> EXERCISE: State only the number of lines in the material below that contain the string "field", treating uppercase and lowercase letters as distinct.

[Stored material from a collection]

=======

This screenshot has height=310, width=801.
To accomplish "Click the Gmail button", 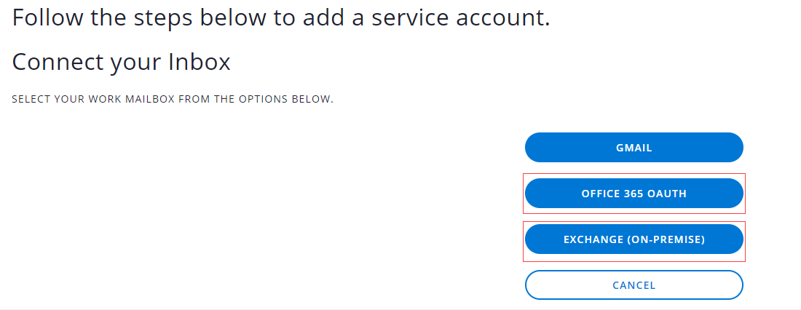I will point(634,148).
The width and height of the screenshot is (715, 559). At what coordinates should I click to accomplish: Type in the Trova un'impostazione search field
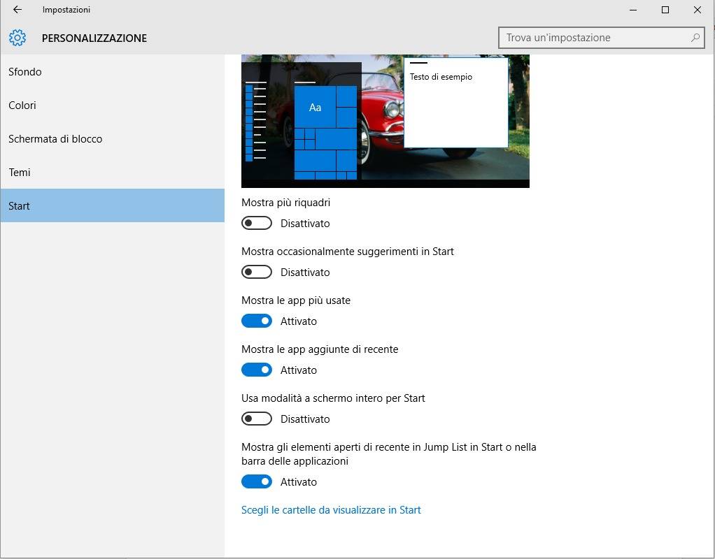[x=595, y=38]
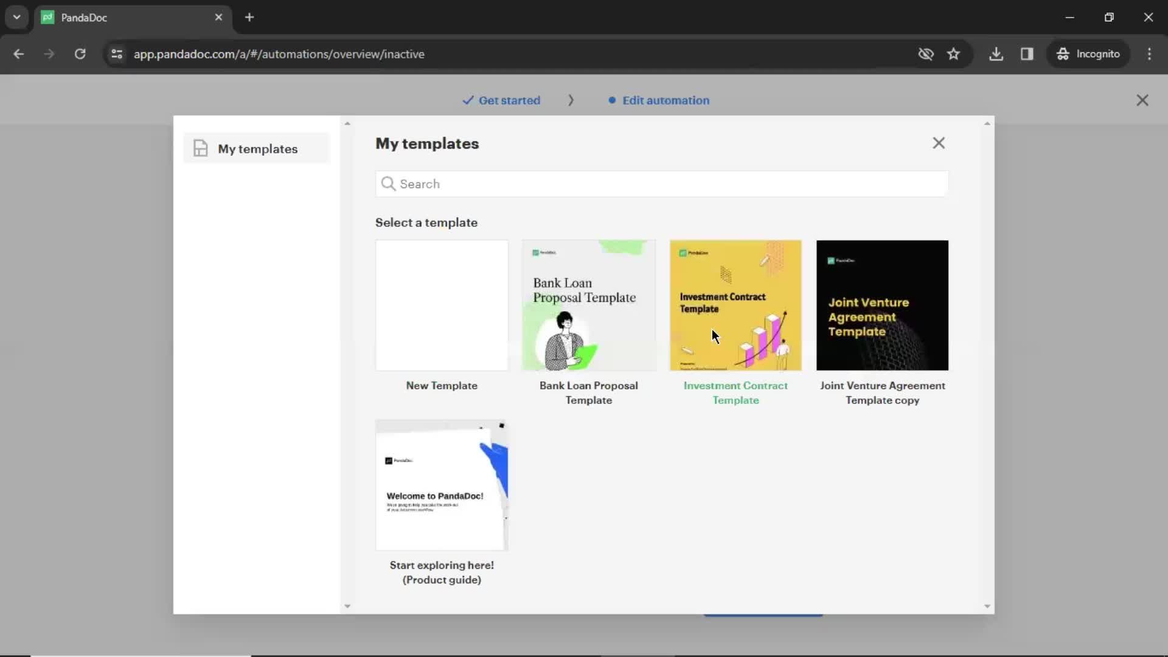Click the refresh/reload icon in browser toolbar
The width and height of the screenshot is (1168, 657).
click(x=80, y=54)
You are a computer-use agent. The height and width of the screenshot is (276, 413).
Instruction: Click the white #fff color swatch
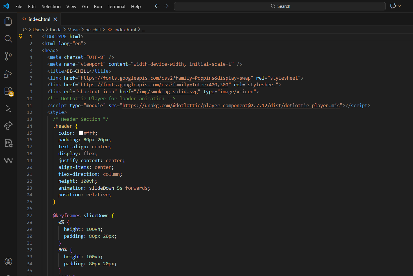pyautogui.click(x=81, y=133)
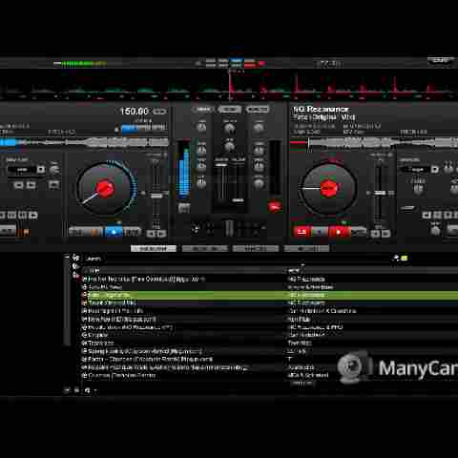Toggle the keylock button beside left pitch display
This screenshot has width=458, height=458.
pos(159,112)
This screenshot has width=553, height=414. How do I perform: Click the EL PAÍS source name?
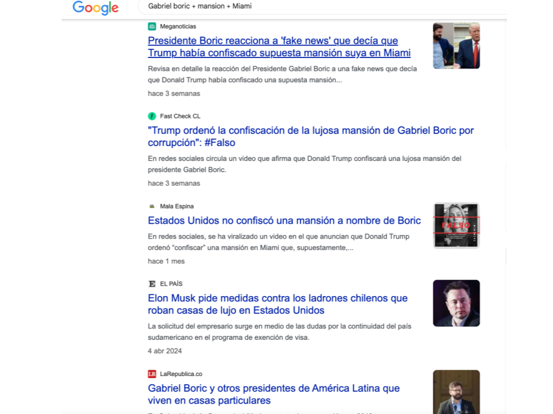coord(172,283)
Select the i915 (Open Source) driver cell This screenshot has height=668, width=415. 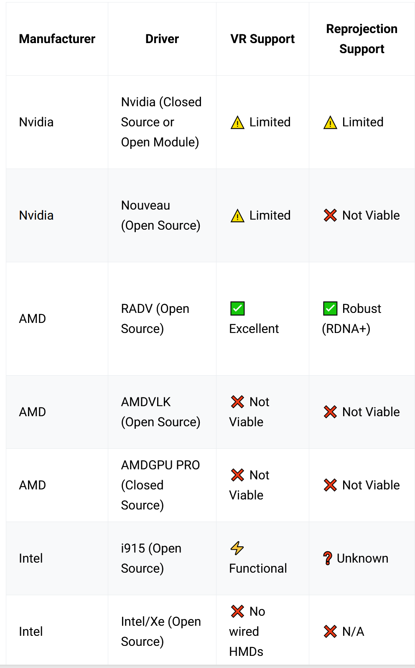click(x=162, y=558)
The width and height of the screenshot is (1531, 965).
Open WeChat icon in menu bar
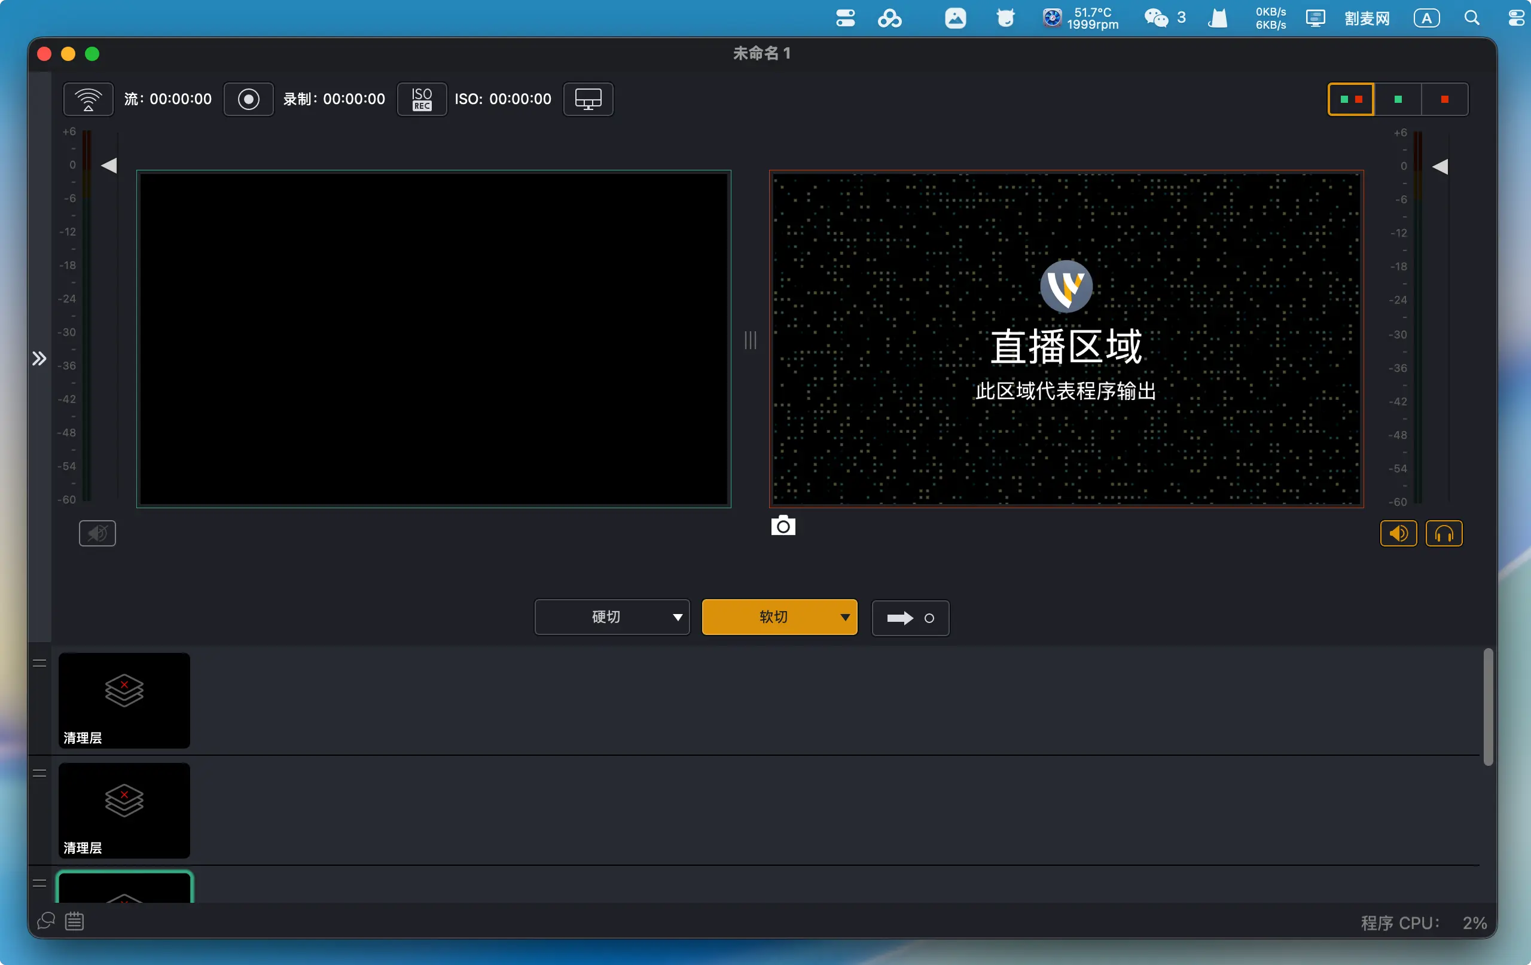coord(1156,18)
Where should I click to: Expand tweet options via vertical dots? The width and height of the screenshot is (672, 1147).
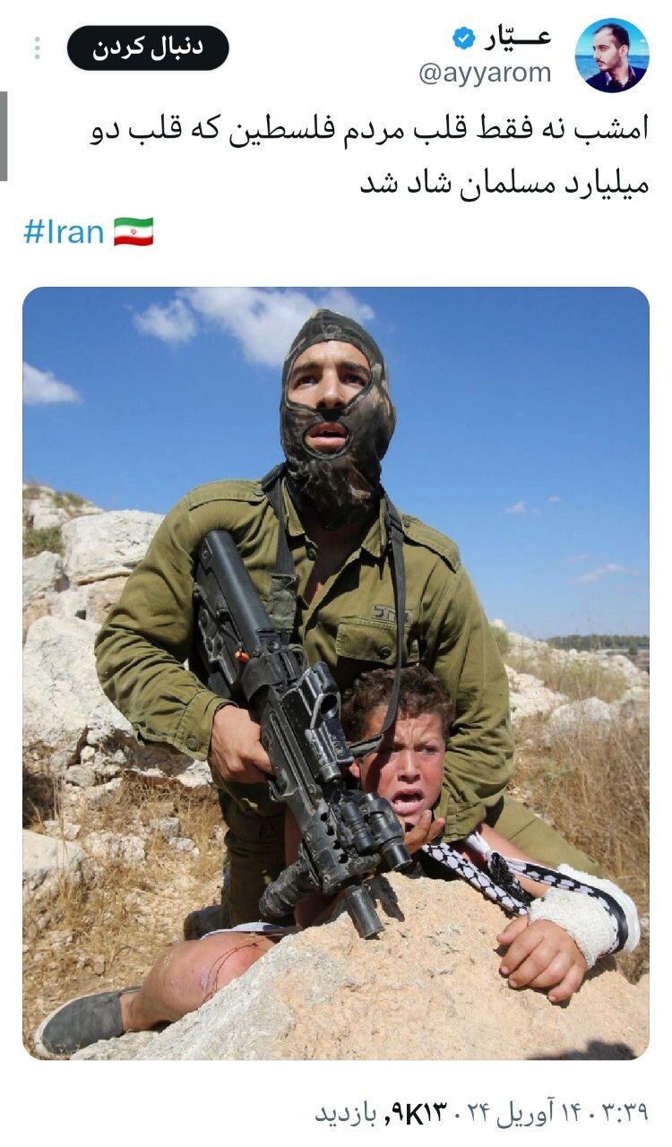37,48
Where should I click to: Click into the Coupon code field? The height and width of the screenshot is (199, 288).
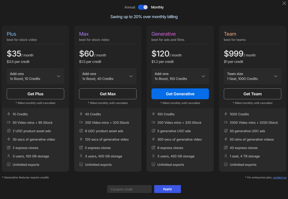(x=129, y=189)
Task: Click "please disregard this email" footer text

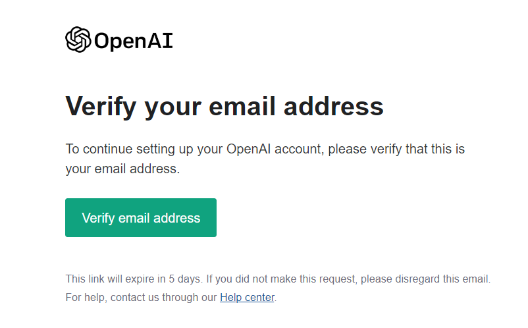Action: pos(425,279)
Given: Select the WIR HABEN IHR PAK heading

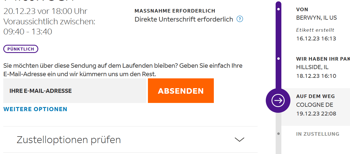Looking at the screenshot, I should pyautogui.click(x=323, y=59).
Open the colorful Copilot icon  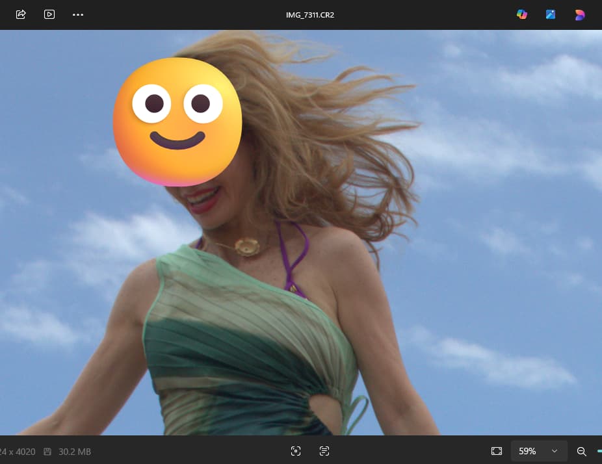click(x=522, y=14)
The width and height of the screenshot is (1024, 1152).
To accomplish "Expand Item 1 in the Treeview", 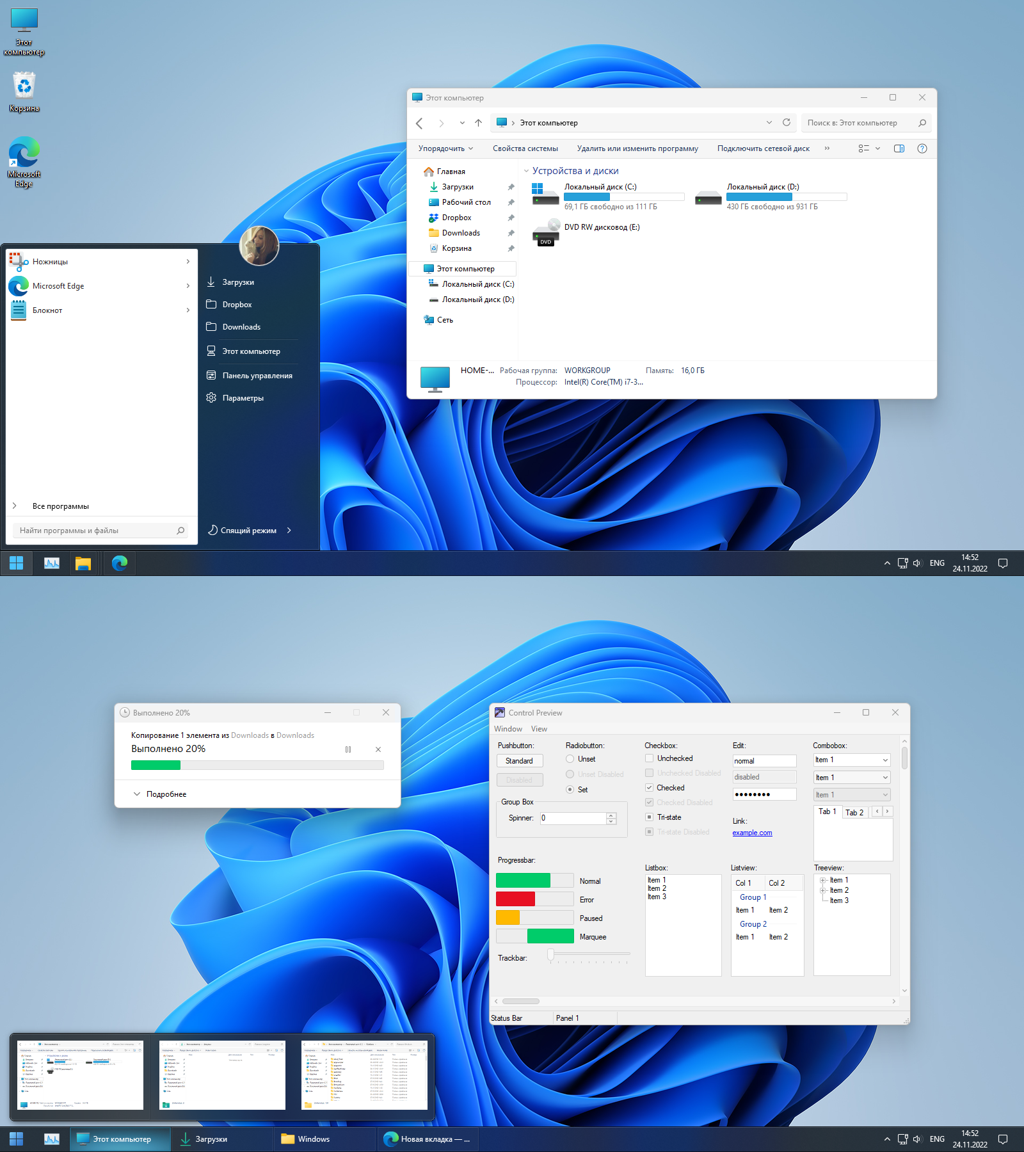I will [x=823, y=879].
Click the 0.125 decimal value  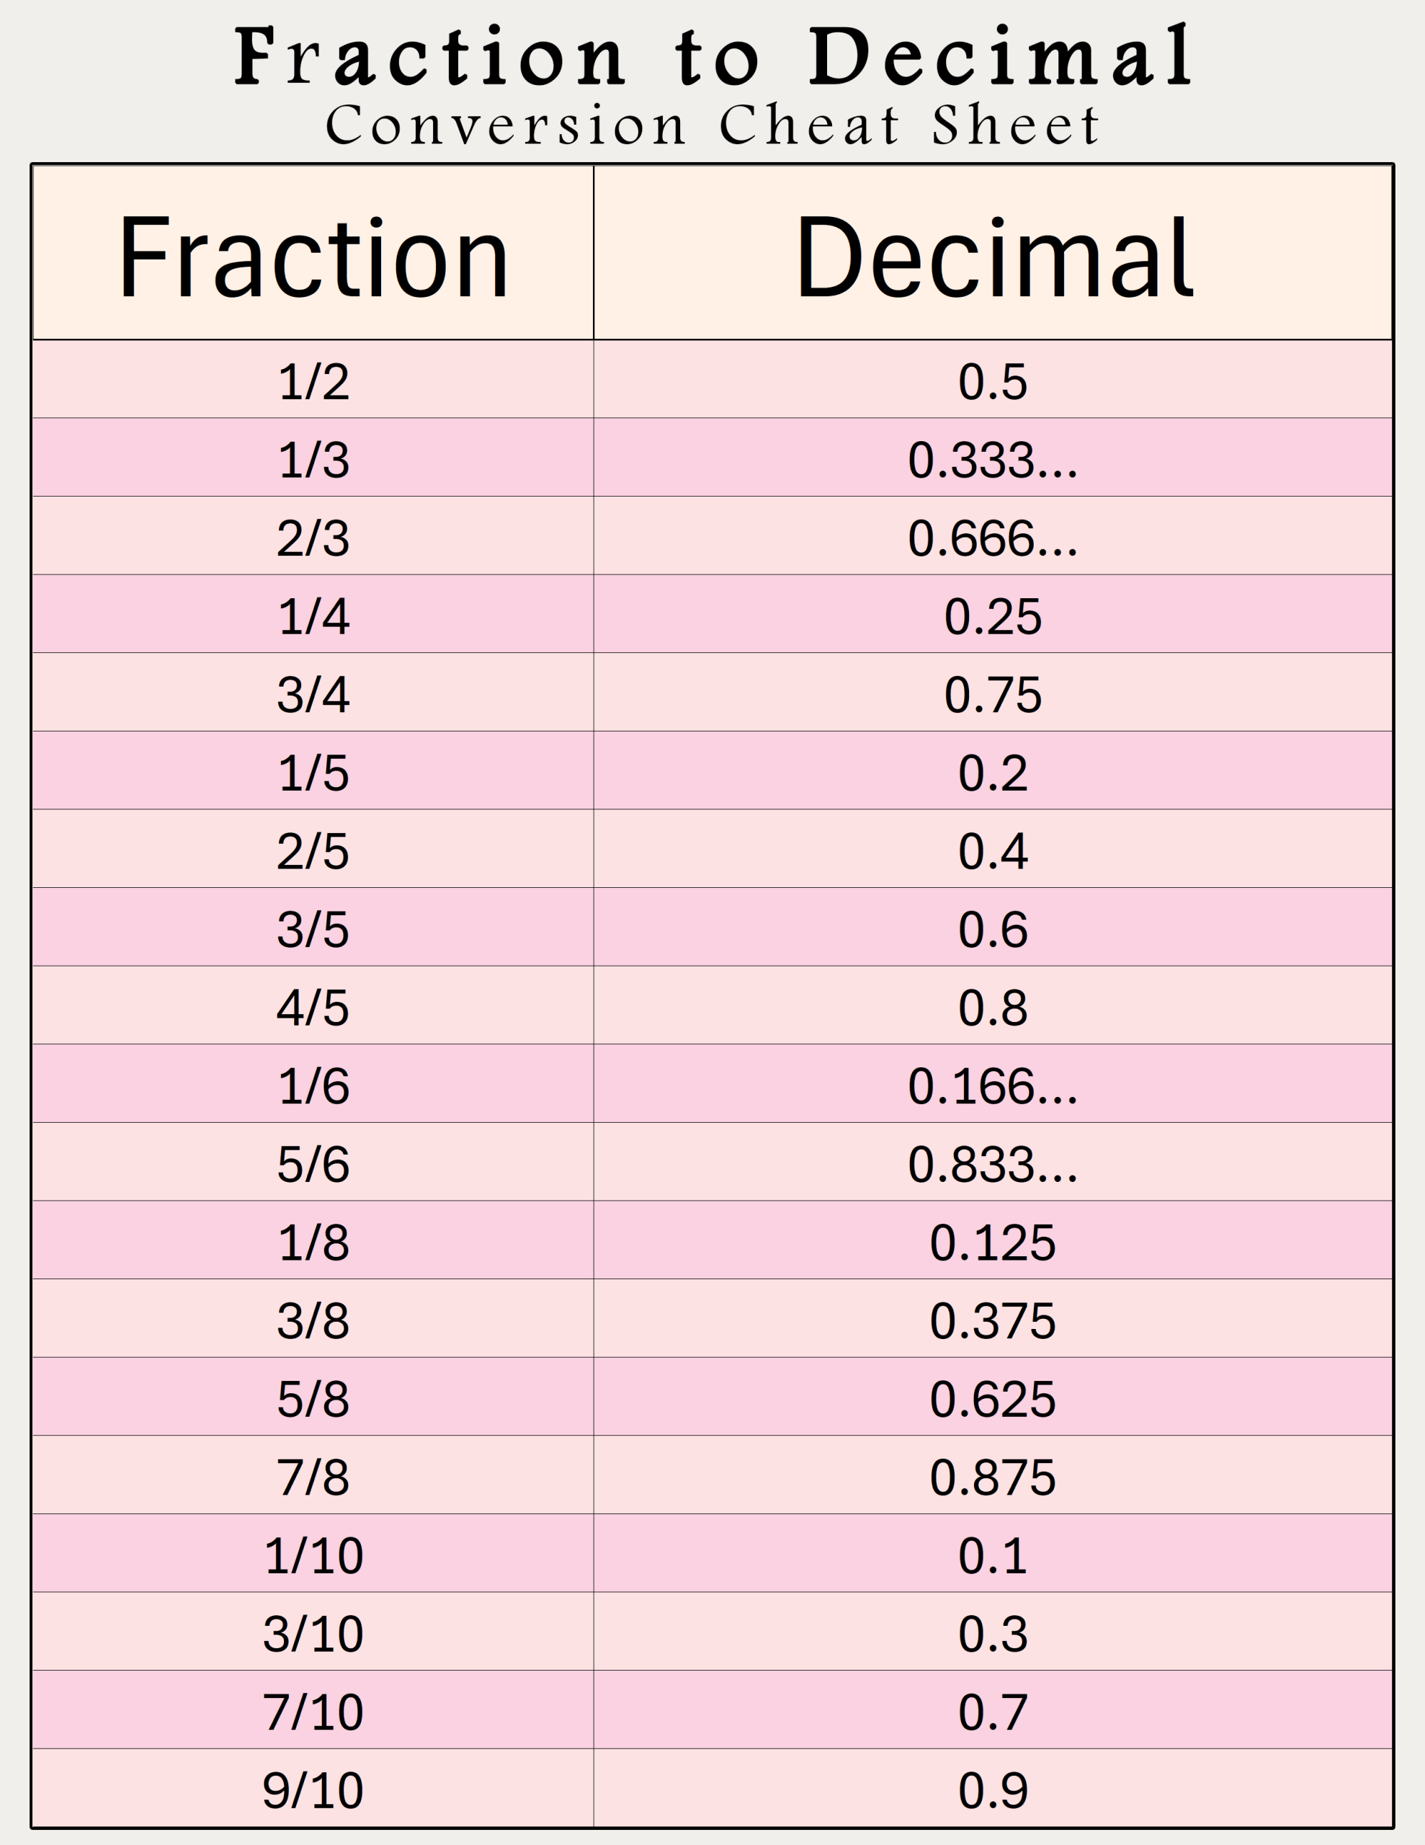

=======

> RESULT OF THIS TASK: 2